■ EXERCISES:
**1.** In the Sofia lathe thread, why does ghostdncr ask for a photo of the headstock panel? Answer in one to three sentences.
**2.** Answer these questions from the Sofia lathe thread:
(a) What model is the friend's lathe?
(b) Which sections of the chart could they set up for?
(c) What thread setting did they try without success?
**3.** Copy the passage of the Sofia lathe thread from "Hi. Any one" to "a Model CU40D.".

# Sofia Lathe



## Woodemp (Mar 11, 2017)

Hi. Any one have info on a Sofia Universal Lathe.  A friend has one and we have a problem reading the thread and feed charts. Anyone who can help would be greatly appreciated. Its a Model CU40D.

Tks


----------



## ghostdncr (Mar 12, 2017)

I have only a passing familiarity with Sofia lathes, in that a company I used to work for had one. Can you post a photo of the headstock panel? I believe they have offered several different layouts/configurations, so a photo of the machine in question should help. I seem to recall the one I ran a few times was terribly confusing until I finally figured out which lever did what in relationship to which chart, and none of that was obvious or intuitive!


----------



## Woodemp (Mar 12, 2017)

ghostdncr said:


> I have only a passing familiarity with Sofia lathes, in that a company I used to work for had one. Can you post a photo of the headstock panel? I believe they have offered several different layouts/configurations, so a photo of the machine in question should help. I seem to recall the one I ran a few times was terribly confusing until I finally figured out which lever did what in relationship to which chart, and none of that was obvious or intuitive!


----------



## Woodemp (Mar 12, 2017)

Here's pic of chart


----------



## Woodemp (Mar 12, 2017)

We can setup for the black sections but couldn't get the red sections. Tried to set up for 6TPI but no success. Also couldn't figure out what the numbers at top meant. 20 - 2000 etc


----------



## ghostdncr (Mar 12, 2017)

■ INFORMATION SHOWN:

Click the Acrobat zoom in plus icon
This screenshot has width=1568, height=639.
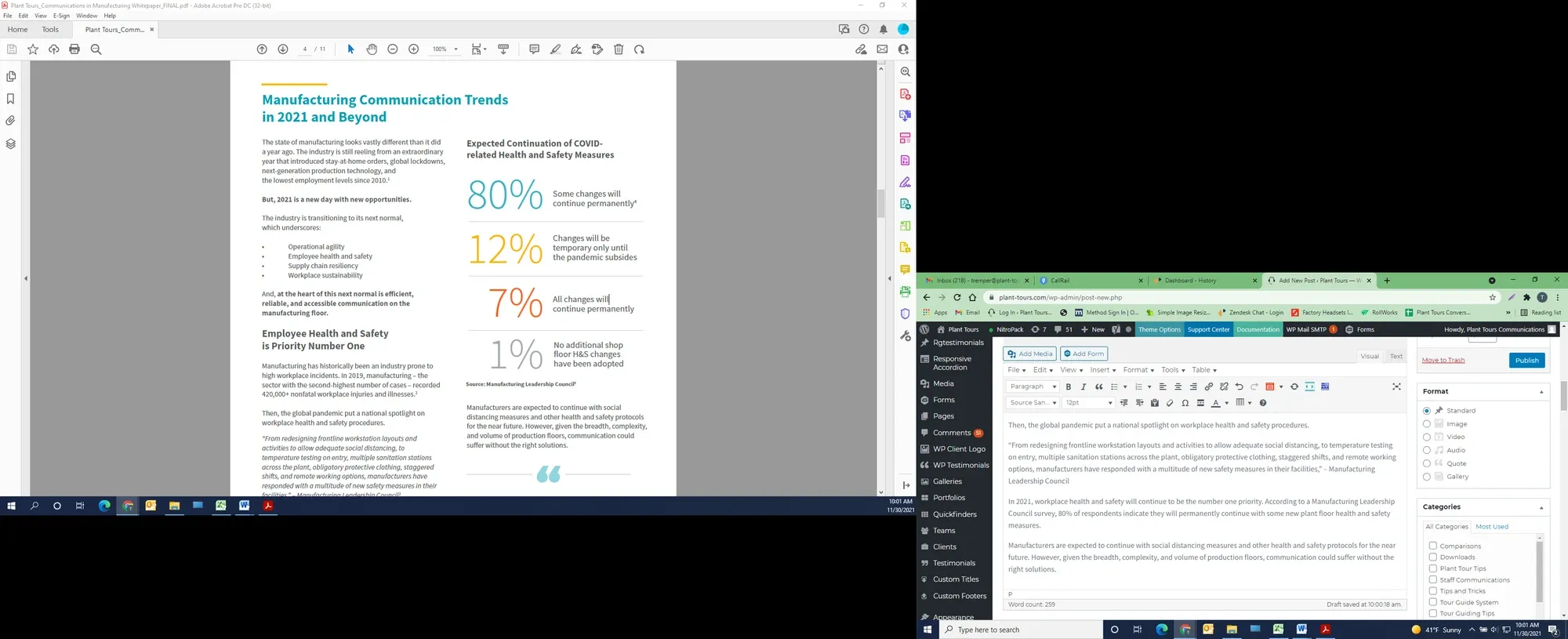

■ RESULTS OF THE EXERCISE:
**1.** ghostdncr believes Sofia has offered several different layouts and configurations. A photo of the actual machine would show which one it is and so help with reading its charts.

**2.**
(a) A Model CU40D.
(b) The black sections.
(c) 6TPI.

**3.**
Hi. Any one have info on a Sofia Universal Lathe.  A friend has one and we have a problem reading the thread and feed charts. Anyone who can help would be greatly appreciated. Its a Model CU40D.